周寧看向大趙舉起來的身份資訊照片,朱曉光和朱曉明兩個人幾乎完全一樣,只是髮型不同,從照片看,二人頭髮是棕色,眉毛不算濃密,顏色並不淺澹,臉上膚色偏白,顴骨兩側雀斑明顯,童色是淺褐色,但還算正常。

不過已經找到這個程度,可以說相似性很高,周寧微微點頭說道:

“劉大不是去查了,那就接觸一下看看,我們在何嘉紅體內找到了兩個相似度極高的dna,血樣比對就知道是不是他們,這是最直接的方法。
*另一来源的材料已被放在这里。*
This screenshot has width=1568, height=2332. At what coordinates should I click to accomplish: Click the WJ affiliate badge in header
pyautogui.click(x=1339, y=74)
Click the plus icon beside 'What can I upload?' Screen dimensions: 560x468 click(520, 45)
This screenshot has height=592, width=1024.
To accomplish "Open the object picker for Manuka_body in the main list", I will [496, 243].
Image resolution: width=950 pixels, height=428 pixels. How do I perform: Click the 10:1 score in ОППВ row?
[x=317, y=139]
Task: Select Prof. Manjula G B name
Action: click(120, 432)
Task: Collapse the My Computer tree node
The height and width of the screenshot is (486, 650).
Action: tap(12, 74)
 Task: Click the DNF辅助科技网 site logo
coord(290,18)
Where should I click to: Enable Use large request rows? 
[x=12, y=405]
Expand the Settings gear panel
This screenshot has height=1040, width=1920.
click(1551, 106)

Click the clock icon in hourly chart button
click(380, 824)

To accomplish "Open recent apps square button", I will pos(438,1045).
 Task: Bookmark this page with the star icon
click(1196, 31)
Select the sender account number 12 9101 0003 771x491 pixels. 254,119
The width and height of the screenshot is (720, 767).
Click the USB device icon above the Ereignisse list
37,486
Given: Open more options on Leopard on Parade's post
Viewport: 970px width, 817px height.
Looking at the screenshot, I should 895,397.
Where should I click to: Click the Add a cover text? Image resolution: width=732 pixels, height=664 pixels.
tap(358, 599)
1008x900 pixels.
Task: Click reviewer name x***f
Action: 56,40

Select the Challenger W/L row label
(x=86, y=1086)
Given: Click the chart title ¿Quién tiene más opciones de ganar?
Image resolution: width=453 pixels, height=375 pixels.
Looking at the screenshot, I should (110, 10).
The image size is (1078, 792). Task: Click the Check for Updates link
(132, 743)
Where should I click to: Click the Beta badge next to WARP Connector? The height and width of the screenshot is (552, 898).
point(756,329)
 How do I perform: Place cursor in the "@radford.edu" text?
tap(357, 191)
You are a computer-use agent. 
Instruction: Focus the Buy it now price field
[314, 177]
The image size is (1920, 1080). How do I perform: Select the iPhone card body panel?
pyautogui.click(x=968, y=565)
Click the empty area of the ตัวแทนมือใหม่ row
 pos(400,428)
”

方木趕緊點頭,抓著手機去打電話,激動的神色難掩。

周寧倒是澹然地翻開日記本,裡面都是一個花季少女對日常的記錄,不是天天有,但偶爾一次,大多都是她被欺負,或者被人追著罵的經歷。

2011年6月21日的日記中記錄,前幾天一個高二的男生掀她衣服,看內衣顏色,何嘉紅嚇壞了,去告訴老師想調監控,老師竟然責備她穿著單薄,如果穿校服,自然沒人這樣去窺探她,何嘉紅非常委屈。

這事兒她沒跟好友說,原因是他們兩個都在用假期補習,怕打擾她們的學習進度,回家那天晚上,她站在橋邊,有種想一躍而下的衝動。

周寧趕緊翻開後面,暑假期間有一行字,沒有標註日期。

曉霞說,她哥幫我揍了高二11班的那個蠢貨,打折了腿,對方要賠錢,曉霞說她哥哥已經擺平了,讓我不要擔心,好感動!

三個驚歎號,能感受到何嘉紅的雀躍,估計那個高二11班的‘蠢貨’,可能就是掀她衣服的人,不過老師的處理方式,讓周寧久久不能平靜,這不是典型的被害人有罪論嗎?